The criteria of tumor response were defined as follows: progressive disease (PD) constituted either at least a 20% increase in the sum of the diameters of target lesions from baseline or the appearance of new metastatic lesions; stable disease (SD) was defined as less than 20% increase or 30% reduction in the sum of the diameters; PR comprised at least 30% reduction in the sum of the diameters; and complete response required the disappearance of all target lesions.
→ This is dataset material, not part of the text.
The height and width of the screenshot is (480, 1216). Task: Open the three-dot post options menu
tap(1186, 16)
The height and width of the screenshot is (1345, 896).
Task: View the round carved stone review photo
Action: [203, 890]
Progression-free survival (PFS) was defined as the length of time from the initial treatment until PD or death at the end of study, and overall survival (OS) as time from the initial treatment until death of cases at the end of this study. In Fig. 5C, cases were categorized into the responder group if the percentage of maximum tumor reduction was less than 20%. Historical controls included 23 OMM cases (Stage IV) treated with standard regimens, human tyrosinase DNA vaccine, and oncolytic virotherapy57 at YUAMEC from March 1, 2016 until February 4, 2020. The purpose of this selection was to allow for a comparison of the results of anti-PD-1 therapy with those of conventional therapies in advanced OMM in our veterinary hospital.

Statistical analysis

The mean values in the ELISA data set were calculated from the mean value of two technical independent experiments and shown as bar graphs. The dots on each bar indicate the raw values of two independent technical experiments. JMP 14 software (SAS Institute Japan, Tokyo, Japan) was used in the present study and survival curves were designed by Kaplan–Meier method and compared using the Wilcoxon test. Differences were considered statistically significant if p-values were less than 0.05.